Portrait of a Lady
By Henry James
Review by COLM TÓIBÍN
Globe and Mail
December 20, 2008
Henry James used everything he knew, including his own complex self, when he wrote The Portrait of a Lady.
He dramatized his own interest in freedom against his own egotism, his own bright charm against the darker areas of his imagination.
He also used the ghost of his young cousin, Minny Temple, who had died in 1870.
He wrote to a friend who believed his heroine in the book, Isabel Archer, was a direct portrait of Minny: "Poor Minny was essentially incomplete and I have attempted to make my young woman more rounded, more finished.
"In truth everyone, in life, is incomplete, and it is [in] the work of art that in reproducing them one feels the desire to fill them out, to justify them, as it were."

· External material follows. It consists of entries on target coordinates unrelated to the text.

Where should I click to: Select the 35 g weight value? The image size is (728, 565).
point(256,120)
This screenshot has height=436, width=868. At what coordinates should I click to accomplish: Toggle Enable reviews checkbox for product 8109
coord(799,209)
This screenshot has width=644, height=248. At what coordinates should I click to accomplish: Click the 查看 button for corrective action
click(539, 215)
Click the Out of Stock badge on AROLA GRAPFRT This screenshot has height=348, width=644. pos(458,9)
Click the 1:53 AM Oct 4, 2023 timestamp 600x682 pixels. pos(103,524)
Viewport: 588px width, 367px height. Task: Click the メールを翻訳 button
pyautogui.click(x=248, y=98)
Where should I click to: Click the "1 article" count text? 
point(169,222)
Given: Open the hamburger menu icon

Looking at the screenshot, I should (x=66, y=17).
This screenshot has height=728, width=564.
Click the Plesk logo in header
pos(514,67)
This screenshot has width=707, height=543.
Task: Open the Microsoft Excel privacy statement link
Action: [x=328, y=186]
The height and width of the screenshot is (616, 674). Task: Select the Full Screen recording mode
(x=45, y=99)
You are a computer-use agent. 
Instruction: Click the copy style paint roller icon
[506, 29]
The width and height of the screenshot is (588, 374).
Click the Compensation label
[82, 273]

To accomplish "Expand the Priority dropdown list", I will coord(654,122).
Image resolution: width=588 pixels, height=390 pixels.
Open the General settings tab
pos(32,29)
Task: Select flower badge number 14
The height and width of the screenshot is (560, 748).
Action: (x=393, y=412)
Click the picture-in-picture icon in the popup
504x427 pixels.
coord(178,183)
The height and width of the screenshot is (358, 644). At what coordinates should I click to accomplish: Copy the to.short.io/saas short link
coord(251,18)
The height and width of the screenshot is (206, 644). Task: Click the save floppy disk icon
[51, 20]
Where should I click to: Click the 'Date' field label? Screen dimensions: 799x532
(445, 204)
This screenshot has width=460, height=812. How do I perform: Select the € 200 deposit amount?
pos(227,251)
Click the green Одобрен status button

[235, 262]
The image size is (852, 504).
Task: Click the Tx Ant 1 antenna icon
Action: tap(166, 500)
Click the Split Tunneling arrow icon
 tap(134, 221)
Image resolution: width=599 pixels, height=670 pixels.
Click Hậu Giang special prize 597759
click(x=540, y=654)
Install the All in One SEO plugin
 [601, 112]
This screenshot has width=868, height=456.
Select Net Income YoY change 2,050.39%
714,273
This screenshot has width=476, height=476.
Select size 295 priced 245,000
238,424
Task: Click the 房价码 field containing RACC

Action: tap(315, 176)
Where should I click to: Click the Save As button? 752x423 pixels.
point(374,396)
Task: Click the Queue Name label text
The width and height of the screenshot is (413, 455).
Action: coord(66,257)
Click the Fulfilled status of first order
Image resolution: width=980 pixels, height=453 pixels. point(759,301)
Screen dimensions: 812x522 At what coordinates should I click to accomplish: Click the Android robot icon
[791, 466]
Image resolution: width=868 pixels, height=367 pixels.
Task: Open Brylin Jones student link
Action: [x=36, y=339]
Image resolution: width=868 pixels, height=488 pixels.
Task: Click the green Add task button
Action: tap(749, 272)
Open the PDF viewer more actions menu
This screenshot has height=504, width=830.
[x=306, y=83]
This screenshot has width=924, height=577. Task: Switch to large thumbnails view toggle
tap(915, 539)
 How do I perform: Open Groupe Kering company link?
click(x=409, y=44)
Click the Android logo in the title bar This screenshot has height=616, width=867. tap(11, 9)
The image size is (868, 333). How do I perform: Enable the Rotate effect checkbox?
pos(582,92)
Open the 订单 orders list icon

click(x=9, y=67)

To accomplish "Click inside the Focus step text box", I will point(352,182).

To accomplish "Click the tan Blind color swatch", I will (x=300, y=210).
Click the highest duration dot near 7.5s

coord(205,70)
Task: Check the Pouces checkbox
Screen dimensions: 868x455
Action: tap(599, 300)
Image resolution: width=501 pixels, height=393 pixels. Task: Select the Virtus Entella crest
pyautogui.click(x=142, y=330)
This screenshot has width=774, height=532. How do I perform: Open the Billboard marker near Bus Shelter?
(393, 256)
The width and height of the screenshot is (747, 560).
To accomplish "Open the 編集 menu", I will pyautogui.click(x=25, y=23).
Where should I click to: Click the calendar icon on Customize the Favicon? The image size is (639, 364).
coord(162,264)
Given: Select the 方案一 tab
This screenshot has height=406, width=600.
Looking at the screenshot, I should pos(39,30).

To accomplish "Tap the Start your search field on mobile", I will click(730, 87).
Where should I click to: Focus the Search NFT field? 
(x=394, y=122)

In 1878, James had published Daisy Miller, a tale of a spirited young American woman in Italy who was punished for breaking the rules.
And also, a tale called An International Episode, in which another spirited young American woman was, to the surprise of her English friends, not in search of a rich husband, or any husband at all; she sought something more interesting from life than the mere prospect of money and rank.
The idea of creating a great female character loomed large in James's imaginative ambitions as the 1870s progressed.
When he came to write his preface to The Portrait of a Lady a quarter of a century after it was published, James insisted that the novel, which has a dark and fascinating plot, had not come to him first as a plot, "but altogether in the sense of a single character, the character and aspect of a particular engaging young woman."
As he wrote his preface, he was alert to the idea that a young woman as the central subject of a work of art had to be defended, or at least explained.
He appealed to the example of George Eliot, to her placing female characters such as Hetty Sorrel, Maggie Tulliver, Rosamond Vincy and Gwendolen Harleth at the very centre of her novels, remarking how difficult the task was, so difficult indeed that "Dickens and Walter Scott, as for instance even, in the main, so subtle a hand as R.L. Stevenson, has preferred to leave the task unattempted."
His decision, he wrote, was to "place the centre of the subject in the young woman's consciousness. … Stick to that — for the centre. … Press least hard, in short, on the consciousness of your heroine's satellites, especially the male; make it an interest contributive only to the greater one."
He used imagery associated with architecture throughout his preface: "On one thing I was determined; that, though I should clearly have to pile brick upon brick for the creation of an interest, I would leave no pretext for saying that anything is out of line, scale or perspective."
Part of the genius of the novel is its structure, its handling of time, its use of small-scale scenes where two or three of the characters dramatize their needs and desires.
Mostly, however, in sequences some of which have considerable intensity and power, we the readers live inside Isabel's tender mind and watch her change and respond; we understand nothing more than she does about what is coming her way.
In this novel, James conjured up real houses; he described the cities of Rome and Florence, which he had come to know and love; he weaved in English manners, which he had, by the time he wrote the book, come to appreciate.
He created a number of minor characters filled with eccentricity, such as the American journalist Henrietta Stackpole, the outspoken and independent Mrs. Touchett and the darkly and elegantly mysterious Madame Merle.
In The Portrait of a Lady, James drew a portrait of an American in Europe who had high ideals, immense charm and considerable moral seriousness.
He dramatized her need for freedom against repression and secrecy and dark restriction.
In concentrating on her fate in the world, her relationship with her cousin Ralph and two other men who wanted her, he created one of the most magnificent figures in the large and sprawling house of fiction.
Colm Tóibín was a finalist for the 2004 Man Booker Prize for his novel about Henry James, "The Master."